C’est aujourd’hui à Paris que se termine ce mois de la mode. Mais avant d’en arriver au défilé de fin, retour sur le défilé Valentino qui nous prouve que la réflexion sociétale peut également avoir lieu sur le corps.

Décidément, l’Afrique a le vent en poupe et ce n’est certainement pas Maria Grazia Chiuri and Pierpaolo Piccioli, le duo à la tête de Valentino qui vous dira le contraire. Pour leur collection Printemps/Été 2016, les directeurs artistiques de la marque italienne se sont inspirés de la vague de réfugiés originaires du Mali, du Sénégal, de la Gambie du Nigéria ou encore de l’Érythrée qu’accueille l’Italie, notamment au sud, depuis ces dernières années. Alors que l’Italie essaie de mettre en sécurité les réfugiés arrivant sur ses côtes, l’accueil réservé aux réfugiés syriens à l’est de l’Europe a poussé Chiuri et Piccioli à faire passer un message positif. Pierpaolo Piccioli lors d’une interview avec Sarah Mower du Vogue Runaway explique : « le message, c’est la tolérance. Et la beauté qui se crée lorsque deux expressions culturelles se rencontrent ».

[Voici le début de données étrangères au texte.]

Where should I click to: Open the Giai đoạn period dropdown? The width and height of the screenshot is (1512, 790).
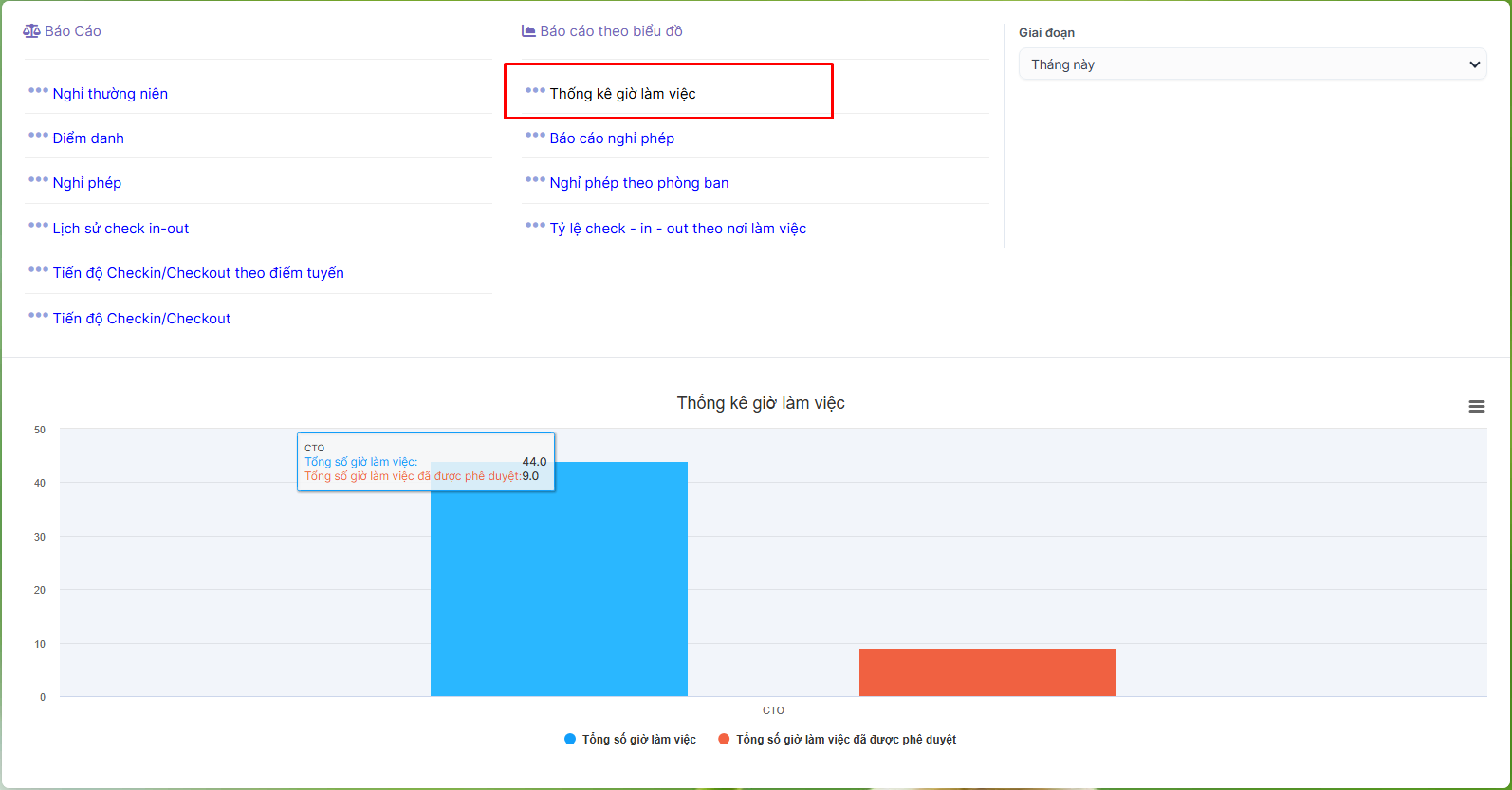pos(1252,64)
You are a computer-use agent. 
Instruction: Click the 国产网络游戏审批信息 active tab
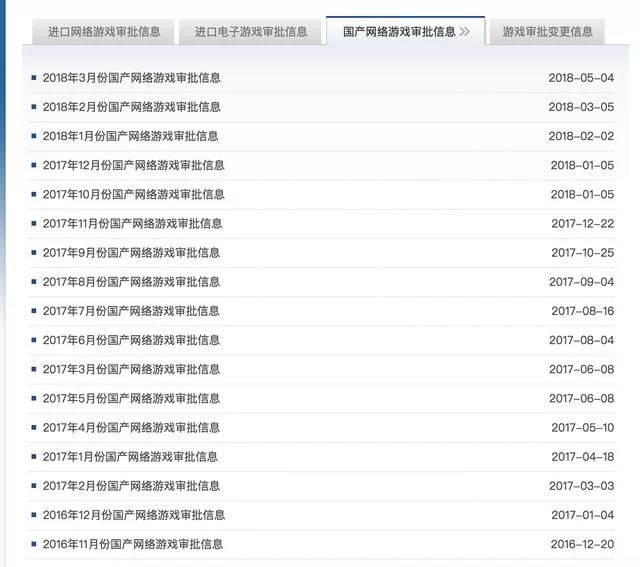coord(399,31)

Ce croisement méditerranéen entre l’Afrique et l’Italie donne une collection élégante où les matières d’influences romaines se marient parfaitement aux imprimés et matériaux inspirés de tribus africaines, dont les Massai. Spartiates à talons et sacs ornés de masques africains, manches de plumes et de perles tressées, motifs tribaux sur organza… Le travail d’orfèvre qui a été mené sur cette collection prouve que la mode peut être décrite comme futile et comme simple ornement du corps, mais qu’il reste des cas où le fond et la forme, comme c’est le cas ici, se rejoignent de manière harmonieuse.